Confessions of a New Mom: I love when people tell you that in order to prepare yourself for parenthood you should get a plant or a dog. Are you kidding? A plant? Try a shitting, crying, crawling, walking, playing, eating, hold me -no don’t hold me, dirty, accident prone Tasmanian devil hybrid that multiplies any time you try to sit down or rest. A faking plant…. (Original post date: Sept 15th, 2012)

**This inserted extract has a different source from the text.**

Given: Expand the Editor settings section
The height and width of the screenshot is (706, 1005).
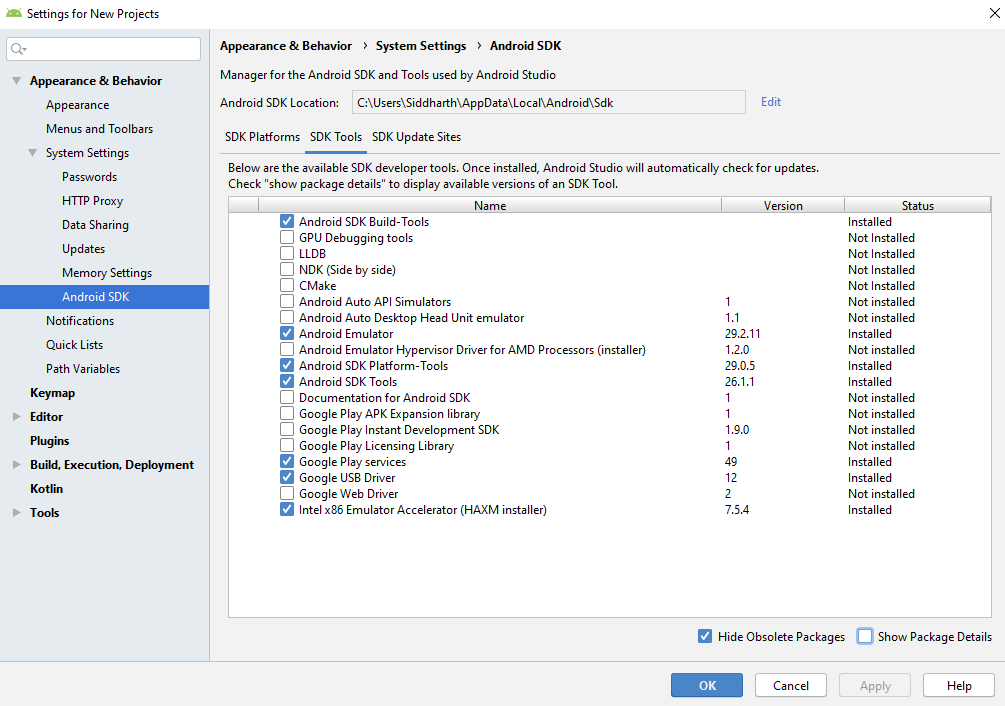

Alright people. I’m not sure how raising kids resembles watering a lovely plant once a week. And I admit, while kids do have dog-like tendencies such as crapping and eating, they are nowhere near as independent and obedient as dogs and they definitely can’t be returned to the pound when they act up. 😉 So the next time your friends are thinking of having kids and you feel the need to prepare them for what’s to come, don’t just spout off all the cliché phrases that I so often heard. Sure “it will change your life forever” and sure “you will miss your sleep” but try being a little more, well honest. Feel free to reference the above comparison or come up with your own way to spell out the impending doom. But for God’s sakes, don’t compare child rearing to pet ownership or botany!!! Having kids is more like…
“Having children is like living in a frat house – nobody sleeps, everything’s broken, and there’s a lot of throwing up.” – Ray Romano
“Having a baby is like getting a tattoo on your face. You really need to be certain it’s what you want before you commit.” – Elizabeth Gilbert
“Raising a child is like taking care of someone who’s on way too many shrooms, while you yourself are on a moderate amount of shrooms. I am not confident in my decisions, but I know you should not be eating a mousepad. – Ron Funches
“The only things kids wear out faster than their shoes is their parents.” –
– The Confessioness
So funny, and so true!
True indeed!
Yep. Pretty much friggin nailed it. Awesome post!
Thanks, daddy! Can I call you daddy? 😉
Ha! So many comebacks, and I’ve got nothing! Ugh, I suck.